Once you have your CAD file, or 3D model, you must upload it to a slicing software, PrintSYSt, for example. The software then creates paths for the 3D printer to follow in order to complete the job. Other necessary components such as support structures and thickness of each layer are woven into the gcode. PrintSYSt takes this one step further by automating the entire process. Rather than having to manipulate all these parameters to get the best 3D printed object, PrintSYSt’s patented algorithms identify the correct density, printing paths, and orientation as well as generating support structures.
Then, voila, a gcode is produced! Remember that purple roller skate-wearing dragon we talked about? Now we can print her instantly. PrintSYSt allows you to download the gcode in a ready to print file which can be sent to a printer connected to your computer or placed on an SD card and manually uploaded.
Something interesting to note about gcode is that is contains a lot of information. Opening up the file in a text editor like Microsoft Word, for example, will show you what the code actually looks like, but it is difficult to make sense of if you are not used to writing code.

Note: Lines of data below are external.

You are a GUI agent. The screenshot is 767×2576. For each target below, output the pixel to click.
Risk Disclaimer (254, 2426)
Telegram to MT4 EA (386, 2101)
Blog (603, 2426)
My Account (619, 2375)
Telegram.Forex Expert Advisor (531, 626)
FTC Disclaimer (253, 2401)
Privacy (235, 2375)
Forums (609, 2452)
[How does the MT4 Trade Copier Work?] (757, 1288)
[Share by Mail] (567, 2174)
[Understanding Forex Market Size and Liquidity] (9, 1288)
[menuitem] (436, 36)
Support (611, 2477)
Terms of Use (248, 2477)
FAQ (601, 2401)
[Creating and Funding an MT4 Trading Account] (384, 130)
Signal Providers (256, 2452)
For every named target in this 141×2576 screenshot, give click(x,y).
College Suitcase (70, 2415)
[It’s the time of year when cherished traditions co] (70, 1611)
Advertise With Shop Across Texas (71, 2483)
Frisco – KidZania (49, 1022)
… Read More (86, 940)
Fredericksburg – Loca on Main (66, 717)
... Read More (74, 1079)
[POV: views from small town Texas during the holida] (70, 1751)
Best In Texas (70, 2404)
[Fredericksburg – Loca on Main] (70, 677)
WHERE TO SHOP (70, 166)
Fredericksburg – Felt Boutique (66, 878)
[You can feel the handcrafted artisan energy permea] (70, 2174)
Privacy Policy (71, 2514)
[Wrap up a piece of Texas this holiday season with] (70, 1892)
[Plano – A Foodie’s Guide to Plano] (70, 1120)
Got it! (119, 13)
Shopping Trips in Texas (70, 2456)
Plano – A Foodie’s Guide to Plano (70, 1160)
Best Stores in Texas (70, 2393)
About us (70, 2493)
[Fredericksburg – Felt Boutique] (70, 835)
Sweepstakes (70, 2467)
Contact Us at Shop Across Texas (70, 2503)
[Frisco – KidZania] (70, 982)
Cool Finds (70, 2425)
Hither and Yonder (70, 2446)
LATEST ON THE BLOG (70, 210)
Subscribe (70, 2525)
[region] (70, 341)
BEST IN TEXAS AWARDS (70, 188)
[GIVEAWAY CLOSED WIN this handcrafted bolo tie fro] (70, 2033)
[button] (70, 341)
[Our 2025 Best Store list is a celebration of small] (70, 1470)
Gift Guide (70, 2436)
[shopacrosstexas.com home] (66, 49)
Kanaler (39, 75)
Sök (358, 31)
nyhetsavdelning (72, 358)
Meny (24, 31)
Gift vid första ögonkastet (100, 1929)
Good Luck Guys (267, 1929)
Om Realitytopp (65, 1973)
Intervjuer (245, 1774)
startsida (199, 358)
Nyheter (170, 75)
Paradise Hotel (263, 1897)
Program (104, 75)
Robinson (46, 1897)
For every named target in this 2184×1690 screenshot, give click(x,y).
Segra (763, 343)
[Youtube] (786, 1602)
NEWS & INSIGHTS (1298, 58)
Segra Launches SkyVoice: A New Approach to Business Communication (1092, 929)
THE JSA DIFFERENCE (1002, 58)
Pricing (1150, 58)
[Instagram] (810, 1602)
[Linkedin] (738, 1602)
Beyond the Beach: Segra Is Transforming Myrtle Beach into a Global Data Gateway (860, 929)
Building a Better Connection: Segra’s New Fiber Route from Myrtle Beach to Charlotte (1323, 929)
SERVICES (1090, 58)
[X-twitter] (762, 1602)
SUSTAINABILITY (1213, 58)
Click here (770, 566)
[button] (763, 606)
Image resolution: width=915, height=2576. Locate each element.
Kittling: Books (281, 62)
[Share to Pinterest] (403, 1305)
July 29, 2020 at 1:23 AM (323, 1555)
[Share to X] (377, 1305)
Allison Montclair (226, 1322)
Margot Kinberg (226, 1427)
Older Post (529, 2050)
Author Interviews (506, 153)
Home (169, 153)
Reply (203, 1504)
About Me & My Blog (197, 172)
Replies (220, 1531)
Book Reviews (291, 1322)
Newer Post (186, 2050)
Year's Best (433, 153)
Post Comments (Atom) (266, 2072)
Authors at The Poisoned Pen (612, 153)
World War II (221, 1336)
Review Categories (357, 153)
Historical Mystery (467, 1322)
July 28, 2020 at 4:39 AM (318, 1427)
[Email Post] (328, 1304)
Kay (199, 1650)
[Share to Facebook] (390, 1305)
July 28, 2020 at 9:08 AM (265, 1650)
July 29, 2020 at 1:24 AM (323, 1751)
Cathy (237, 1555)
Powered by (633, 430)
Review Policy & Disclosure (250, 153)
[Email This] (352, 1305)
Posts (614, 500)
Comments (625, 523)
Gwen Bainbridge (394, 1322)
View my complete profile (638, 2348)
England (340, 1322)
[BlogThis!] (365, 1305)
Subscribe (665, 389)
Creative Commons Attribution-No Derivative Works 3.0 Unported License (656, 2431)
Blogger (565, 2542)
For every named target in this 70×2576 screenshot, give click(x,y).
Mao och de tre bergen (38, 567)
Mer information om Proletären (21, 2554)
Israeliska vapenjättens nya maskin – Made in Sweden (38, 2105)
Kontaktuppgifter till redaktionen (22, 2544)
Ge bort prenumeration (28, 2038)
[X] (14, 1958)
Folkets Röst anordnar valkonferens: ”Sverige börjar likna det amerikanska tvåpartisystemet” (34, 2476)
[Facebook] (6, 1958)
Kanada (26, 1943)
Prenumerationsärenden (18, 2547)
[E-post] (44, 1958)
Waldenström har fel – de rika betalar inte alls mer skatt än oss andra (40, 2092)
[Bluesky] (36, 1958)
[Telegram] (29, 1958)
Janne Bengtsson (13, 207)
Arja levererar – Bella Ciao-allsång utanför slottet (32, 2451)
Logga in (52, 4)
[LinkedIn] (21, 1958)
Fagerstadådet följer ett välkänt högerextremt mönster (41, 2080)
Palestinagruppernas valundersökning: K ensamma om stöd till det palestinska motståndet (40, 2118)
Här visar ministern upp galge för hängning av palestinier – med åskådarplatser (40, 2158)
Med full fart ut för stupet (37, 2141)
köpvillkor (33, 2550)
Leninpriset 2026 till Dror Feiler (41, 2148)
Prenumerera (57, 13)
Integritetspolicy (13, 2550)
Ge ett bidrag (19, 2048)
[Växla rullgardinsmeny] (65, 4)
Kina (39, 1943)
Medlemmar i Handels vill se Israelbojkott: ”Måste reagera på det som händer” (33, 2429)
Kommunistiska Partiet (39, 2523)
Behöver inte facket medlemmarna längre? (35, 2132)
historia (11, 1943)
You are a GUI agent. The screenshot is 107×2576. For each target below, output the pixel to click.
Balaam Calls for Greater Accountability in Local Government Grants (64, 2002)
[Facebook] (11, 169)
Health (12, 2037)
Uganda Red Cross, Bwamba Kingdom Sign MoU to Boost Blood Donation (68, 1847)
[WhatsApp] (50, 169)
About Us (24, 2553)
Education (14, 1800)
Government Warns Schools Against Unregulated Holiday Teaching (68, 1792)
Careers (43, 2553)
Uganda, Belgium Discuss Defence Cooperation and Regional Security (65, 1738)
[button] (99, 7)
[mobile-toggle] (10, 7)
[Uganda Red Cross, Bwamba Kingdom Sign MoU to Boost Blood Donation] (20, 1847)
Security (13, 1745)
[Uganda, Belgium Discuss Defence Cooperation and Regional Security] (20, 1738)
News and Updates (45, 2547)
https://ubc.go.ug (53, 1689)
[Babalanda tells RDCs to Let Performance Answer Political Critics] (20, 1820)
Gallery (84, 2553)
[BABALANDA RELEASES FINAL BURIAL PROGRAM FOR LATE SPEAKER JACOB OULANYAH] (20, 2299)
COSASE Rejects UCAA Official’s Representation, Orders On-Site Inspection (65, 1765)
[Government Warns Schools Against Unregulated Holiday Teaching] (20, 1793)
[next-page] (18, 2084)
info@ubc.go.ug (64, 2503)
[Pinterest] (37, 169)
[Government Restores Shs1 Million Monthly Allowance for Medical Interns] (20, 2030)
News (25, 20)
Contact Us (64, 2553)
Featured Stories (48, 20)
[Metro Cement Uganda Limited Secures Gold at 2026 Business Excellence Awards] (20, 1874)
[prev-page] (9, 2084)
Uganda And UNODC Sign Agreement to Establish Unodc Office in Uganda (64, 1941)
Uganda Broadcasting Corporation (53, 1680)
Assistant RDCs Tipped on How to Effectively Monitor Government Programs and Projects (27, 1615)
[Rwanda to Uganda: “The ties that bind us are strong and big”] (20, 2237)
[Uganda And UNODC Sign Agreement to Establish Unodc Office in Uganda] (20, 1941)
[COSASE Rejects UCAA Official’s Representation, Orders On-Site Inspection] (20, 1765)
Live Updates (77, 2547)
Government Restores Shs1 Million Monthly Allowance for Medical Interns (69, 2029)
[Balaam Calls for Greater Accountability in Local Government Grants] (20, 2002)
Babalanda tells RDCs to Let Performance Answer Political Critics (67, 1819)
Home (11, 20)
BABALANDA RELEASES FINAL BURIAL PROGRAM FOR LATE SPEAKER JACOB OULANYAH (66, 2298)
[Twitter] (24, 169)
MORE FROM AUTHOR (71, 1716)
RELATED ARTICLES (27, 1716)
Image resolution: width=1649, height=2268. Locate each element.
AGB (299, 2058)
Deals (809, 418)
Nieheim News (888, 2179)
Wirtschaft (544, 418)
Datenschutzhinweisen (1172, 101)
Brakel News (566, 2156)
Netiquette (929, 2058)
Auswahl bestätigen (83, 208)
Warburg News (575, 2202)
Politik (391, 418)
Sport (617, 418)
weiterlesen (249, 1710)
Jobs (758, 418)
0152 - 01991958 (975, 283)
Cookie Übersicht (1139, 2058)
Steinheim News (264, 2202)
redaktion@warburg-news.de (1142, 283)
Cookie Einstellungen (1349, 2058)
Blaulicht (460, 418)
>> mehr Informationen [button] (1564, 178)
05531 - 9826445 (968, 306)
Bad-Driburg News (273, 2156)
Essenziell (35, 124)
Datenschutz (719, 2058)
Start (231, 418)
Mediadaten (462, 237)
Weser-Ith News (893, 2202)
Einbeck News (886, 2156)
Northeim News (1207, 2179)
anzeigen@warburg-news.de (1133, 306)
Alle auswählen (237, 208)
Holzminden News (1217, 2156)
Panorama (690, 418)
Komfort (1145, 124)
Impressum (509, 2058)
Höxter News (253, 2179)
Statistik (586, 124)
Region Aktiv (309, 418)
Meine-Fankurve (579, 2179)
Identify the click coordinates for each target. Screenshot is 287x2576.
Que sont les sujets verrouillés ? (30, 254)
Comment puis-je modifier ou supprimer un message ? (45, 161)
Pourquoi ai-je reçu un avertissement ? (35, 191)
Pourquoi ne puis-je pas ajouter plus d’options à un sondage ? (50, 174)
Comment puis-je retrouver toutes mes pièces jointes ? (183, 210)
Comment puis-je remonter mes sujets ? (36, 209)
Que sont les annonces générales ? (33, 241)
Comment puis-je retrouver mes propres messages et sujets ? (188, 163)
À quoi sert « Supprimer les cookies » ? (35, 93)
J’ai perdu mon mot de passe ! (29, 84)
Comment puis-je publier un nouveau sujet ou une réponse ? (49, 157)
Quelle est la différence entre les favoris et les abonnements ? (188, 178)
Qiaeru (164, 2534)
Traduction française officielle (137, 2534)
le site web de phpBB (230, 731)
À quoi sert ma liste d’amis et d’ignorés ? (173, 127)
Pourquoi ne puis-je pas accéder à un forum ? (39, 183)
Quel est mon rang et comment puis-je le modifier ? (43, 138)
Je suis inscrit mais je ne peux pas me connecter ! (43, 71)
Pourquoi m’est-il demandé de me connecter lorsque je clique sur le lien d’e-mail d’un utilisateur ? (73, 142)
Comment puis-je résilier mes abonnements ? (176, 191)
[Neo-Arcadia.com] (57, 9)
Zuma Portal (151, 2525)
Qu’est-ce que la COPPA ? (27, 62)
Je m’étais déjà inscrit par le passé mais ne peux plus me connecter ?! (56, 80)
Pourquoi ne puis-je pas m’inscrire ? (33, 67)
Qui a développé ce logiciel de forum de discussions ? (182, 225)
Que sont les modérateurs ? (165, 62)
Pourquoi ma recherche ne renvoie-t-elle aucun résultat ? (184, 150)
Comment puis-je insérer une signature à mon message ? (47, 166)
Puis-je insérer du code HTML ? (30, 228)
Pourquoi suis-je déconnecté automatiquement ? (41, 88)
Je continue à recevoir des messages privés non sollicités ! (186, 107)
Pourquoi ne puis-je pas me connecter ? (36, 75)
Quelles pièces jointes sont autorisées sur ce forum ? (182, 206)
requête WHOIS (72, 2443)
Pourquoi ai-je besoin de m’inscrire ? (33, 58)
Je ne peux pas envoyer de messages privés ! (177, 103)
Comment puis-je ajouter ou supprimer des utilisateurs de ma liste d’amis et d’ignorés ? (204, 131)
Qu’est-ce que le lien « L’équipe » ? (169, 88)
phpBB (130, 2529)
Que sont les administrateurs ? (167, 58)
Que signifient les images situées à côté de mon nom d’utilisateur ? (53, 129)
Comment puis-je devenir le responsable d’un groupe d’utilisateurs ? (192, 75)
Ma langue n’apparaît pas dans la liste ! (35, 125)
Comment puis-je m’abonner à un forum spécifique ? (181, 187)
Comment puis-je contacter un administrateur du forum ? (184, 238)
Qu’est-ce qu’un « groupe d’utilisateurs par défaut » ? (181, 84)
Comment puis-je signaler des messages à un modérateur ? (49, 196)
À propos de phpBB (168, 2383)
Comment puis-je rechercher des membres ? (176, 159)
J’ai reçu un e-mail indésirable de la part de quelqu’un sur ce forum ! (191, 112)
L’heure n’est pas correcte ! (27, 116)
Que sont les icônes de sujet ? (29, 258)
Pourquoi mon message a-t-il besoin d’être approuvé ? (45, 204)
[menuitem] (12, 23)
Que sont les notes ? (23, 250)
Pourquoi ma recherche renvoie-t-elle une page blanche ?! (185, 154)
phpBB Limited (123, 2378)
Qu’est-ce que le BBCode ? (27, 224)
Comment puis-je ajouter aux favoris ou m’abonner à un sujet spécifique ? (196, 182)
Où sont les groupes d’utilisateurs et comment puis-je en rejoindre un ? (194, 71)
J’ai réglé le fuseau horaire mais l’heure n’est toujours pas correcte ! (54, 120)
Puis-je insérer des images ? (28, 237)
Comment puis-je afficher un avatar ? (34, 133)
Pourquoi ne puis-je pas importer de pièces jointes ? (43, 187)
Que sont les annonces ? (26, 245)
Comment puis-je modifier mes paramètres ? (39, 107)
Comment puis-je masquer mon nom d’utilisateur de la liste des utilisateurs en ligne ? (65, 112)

For non-coders, using programs like Cura or SM3 will allow you to get a better understanding of gcode by opening up the code to see the printer toolpaths. Programs such as these can also track the extruder head movements which can be useful to verify some of the printing processes before they actually begin to print.
Let’s move on to flavors. No, we’re not talking about ice cream or soda, but gcode flavors! Each gcode is unique to the printer for which is was written. For example, if you are creating a gcode for an Ultimaker printer, it will look differently than one made for a Makerbot, hence the different flavors of gcode.
So what does gcode look like and what does each section mean?
Let’s break it down. Here is an example of a common gcode which represents printer movements:
G0 F9000 X125.38 Y118.00 Z0.50
G0 means this is a standard gcode command and movements to specific X-Y-Z coordinates.
F9000 represents the feed movement, or rate that the printer will move at.
In a similar line of gcode below, we can see the extrusion rate, denoted with an E.
G1 X93.18 Y117.963 E233.14
To put all the components together, this line of code is telling us that the printer will move to 93.18 on the X-axis and 117.96 on the y-axis with an extrusion rate of 233.14.
Other codes, such as M codes, represent other component instructions such as a cooling fan or temperature settings. If you want to have a deeper understanding of what was discussed in this post, we encourage you to explore gcode in more detail.
Thanks for taking the time to learn about gcode today! Even if you aren’t printing a purple dragon with roller skates, we wish you all the best with your 3D printing endeavors.